I was restricted on using what was on hand and so I have just enough of the blue for the binding.
It felt very good to not have to buy anything, it justifies the stash.
I sent off a quilt to hang in a small village quilt exhibition for a friend. It only took three years to put a label on it. :(
I was ignoring my own advice and deserve a rollicking for that. I have a few labels to attach yet. Silly thing is I already have them printed up.

Now I must tell you to go and visit Jean at Linen and Raspberry. She has just started blogging and does the most elegant work. Go and have a look for yourself.

You may already know Kellie from Don't Look Now. She's another Australian who oozes creativity. She's just started selling her designs and has released another one. To celebrate, there's a giveaway so go on, take a look now! You will be amazed.

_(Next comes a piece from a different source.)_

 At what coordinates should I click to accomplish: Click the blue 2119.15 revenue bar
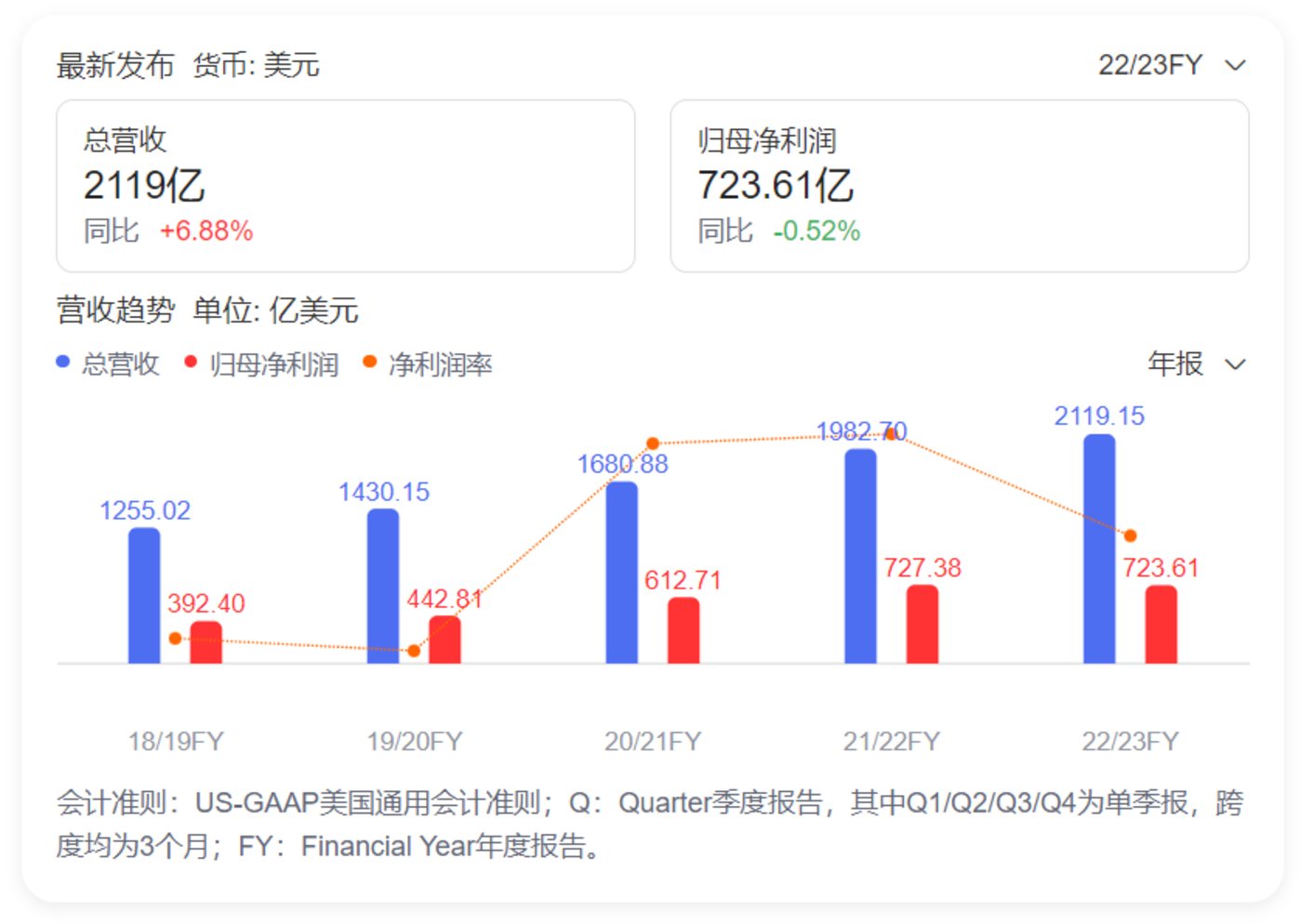(1099, 548)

Last business for the last day of March is to thank Ranette from Ranette's Daily Stitch, she has given me the sisterhood award. I don't pass on awards but I thank her for thinking of me. Trouble is I couldn't choose a few people, I'd have to give it to everyone who leaves wonderful comments on my blog!

Sunday, March 29, 2009

One of those weeks

I haven't had a lot of sewing time this week, life happened. I did get another small compass finished and feel really comfortable doing these now so I may just get all the small ones done before doing any more big ones.
I also managed to get started onto some tarts for the the pies and tarts BOM and one pie in the background. Good to do in front of the telly. And, I did mange to do another string star, this time to finish 20" That's a better size for me. I took out the stitch and tear once the star was together and that made the set in seams a breeze to do.
This week, I asked my DD if she would like me to make a cot quilt and she jumped at that. Her time is pretty limited. I thought for a baby this cheater panel by Moda would be great, after all it is in the stash to be used. I'll need to put a border on so the blue spot looks good.
I could use your opinion as to which stripe would be the better binding. The orange lifts it and the blue/green softens it.
Possible backing options. I could use both.
And finally I did get some over ripe bananas used up, part of this to go in the freezer, part to go to two of DH's boys, oops I mean men!

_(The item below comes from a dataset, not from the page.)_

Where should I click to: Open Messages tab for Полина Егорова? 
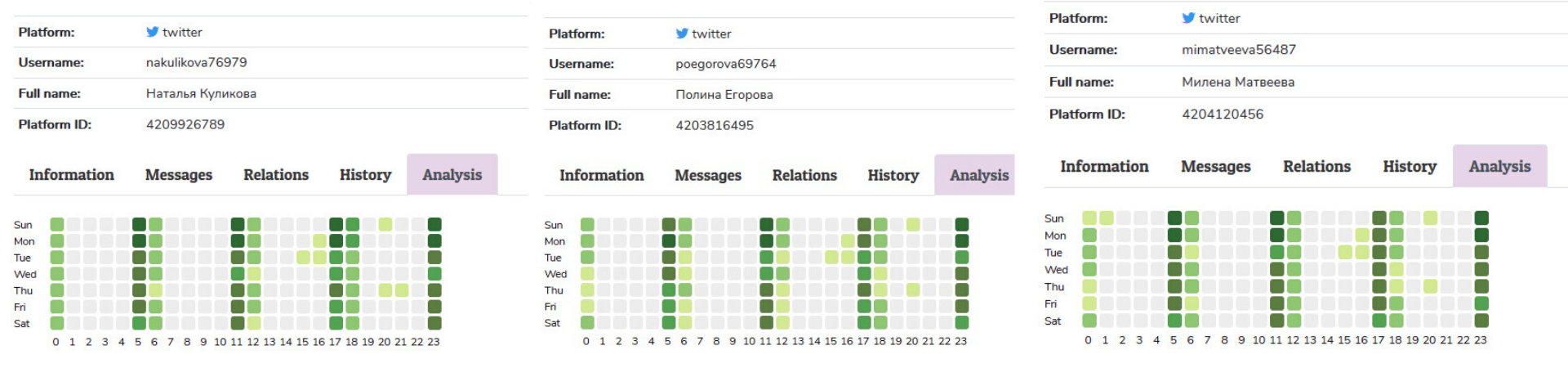pos(708,176)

Good news, DH's #2 son had a baby boy last night, a month early and a bit of drama surrounding the birth but all is well even if the little one is only a bit over 4 pound.

Thursday, March 26, 2009

Books and magazines

In the last six months or so it seems like I've been on a personal crusade to add to my library of books. I'm very much into the historic quilt books ever since I've realised what a wealth of inspiration they can be. Thanks to a post by Lene at fine stitches, I found out about the book below. She likens it to the one I am doing here.
Of course I had to get it. You can find it at Amazon.
While I was out today I also had a browse at the newsagents and found this issue of Fon's and Porter magazine. Now being from the States, it was quite expensive but I justified the cost by what was inside.
I am besotted not just by the quilt (note the colour scheme people) but especially with the trees. Aren't they amazing? No pattern but a very good article by Gerald Roy where he discusses the machine quilted works he judges at shows verses the quilting on antique quilts. He voices what I have long thought.
The quilt below is a reproduction of an antique in the same magazine so you could see how easily the first quilt could be reproduced by using this pattern and drawing your own trees.
I highly recommend when you are making a pattern that you haven't done before, to first make a test block which I did for the string pieced star in my last post.
Gwen's pattern is for a 19 1/2" star but it floats on the background. In reality it's more like 17"
I want a bigger star so re-did the pattern for a 20" star.
The only downside is the set in seams, not my favourite but in the photos below you can see how I mark and pin one of the set in sections.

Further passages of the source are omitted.